A Coca-Cola anunciou uma “pausa temporária” em algumas de suas linhas de produção no Reino Unido, de acordo com agências de notícias. O motivo é a falta de dióxido de carbono (CO2), componente usado para acrescentar o gás à bebida.
A falta de dióxido de carbono na Grã Bretanha, explica o jornal “The Telegraph”, se deve a um “número incomumente alto de fechamento das fábricas que produzem o gás como um subproduto da indústria de fertilizantes”.
Com o fechamento das fábricas e a consequente menor quantidade disponível do gás, há até o risco de os britânicos sofrerem um “apagão” de cerveja neste verão e em plena Copa do Mundo.
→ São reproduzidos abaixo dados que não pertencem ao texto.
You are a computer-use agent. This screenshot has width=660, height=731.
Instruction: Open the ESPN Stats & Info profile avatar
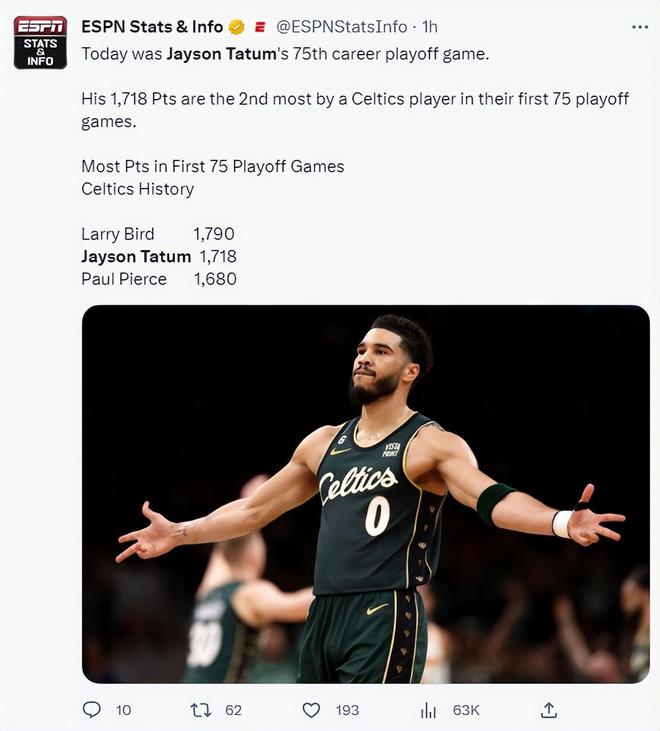40,42
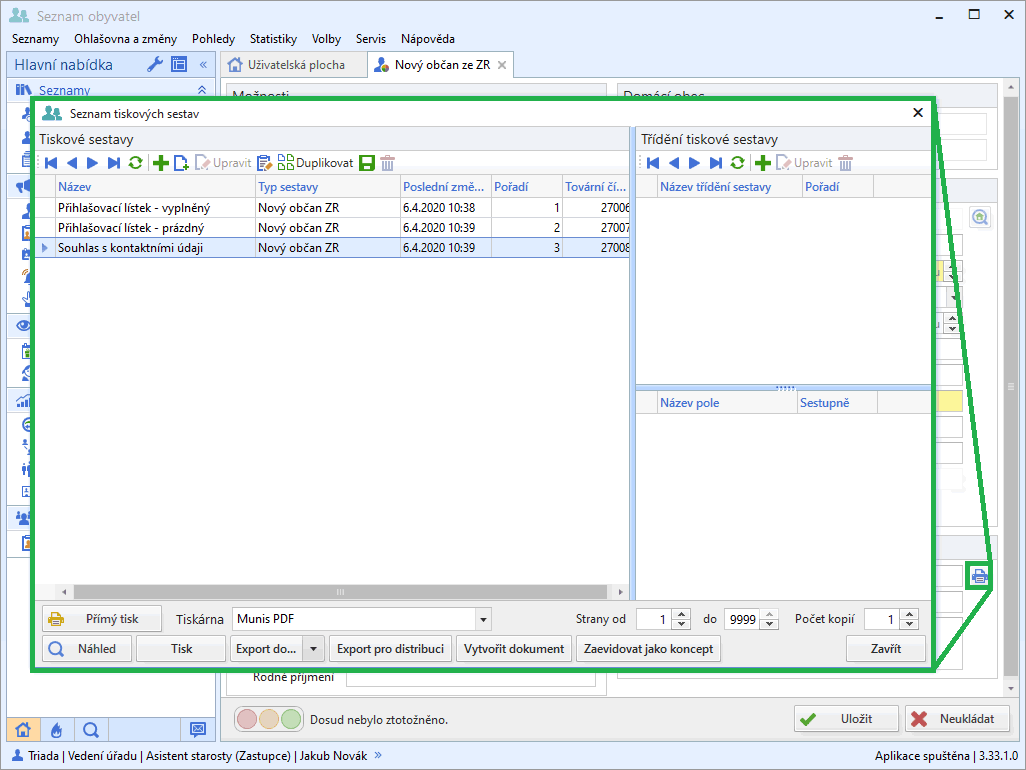Click the green plus icon in Tiskové sestavy toolbar
The image size is (1026, 770).
point(160,163)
Na semana passada, a Associação Britânica de Cerveja e Pub alertou que a falta de de CO2 “vai impactar, sem dúvida, aqueles muitos pequenos fornecedores que distribuem localmente”.
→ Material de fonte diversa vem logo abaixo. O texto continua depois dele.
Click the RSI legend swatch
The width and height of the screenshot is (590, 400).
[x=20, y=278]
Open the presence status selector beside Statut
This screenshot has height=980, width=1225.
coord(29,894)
Uma das empresas que já foi informada pelos seus fornecedores de que há um grande problema com a entrega do gás é a fabricante da Heineken — que diz estar conversando com os clientes para minimizar problemas.
Ainda segundo o “Telegraph”, só uma unidade da Coca-Cola está funcionando no Reino Unido. Ainda assim, a empresa afirma que a oferta de produtos não foi afetada, informou a BBC.
“Nosso foco é em limitar o efeito que isso pode ter na disponibilidade dos nossos produtos”, disse a Coca-Cola em comunicado citado pela BBC.
NEM COMIDA CONGELADA ESCAPA
E a falta do gás afeta mais do que apenas as bebidas, alcoólicas ou não. A BBC noticiou que há relatos de impactos na entrega de alimentos congelados, mantidos resfriados com gelo seco, que é feito a partir da compressão do CO2. Assim, a rede de supermercados Ocado estaria racionando as entregas de comida congelada, para evitar ficar sem gelo seco.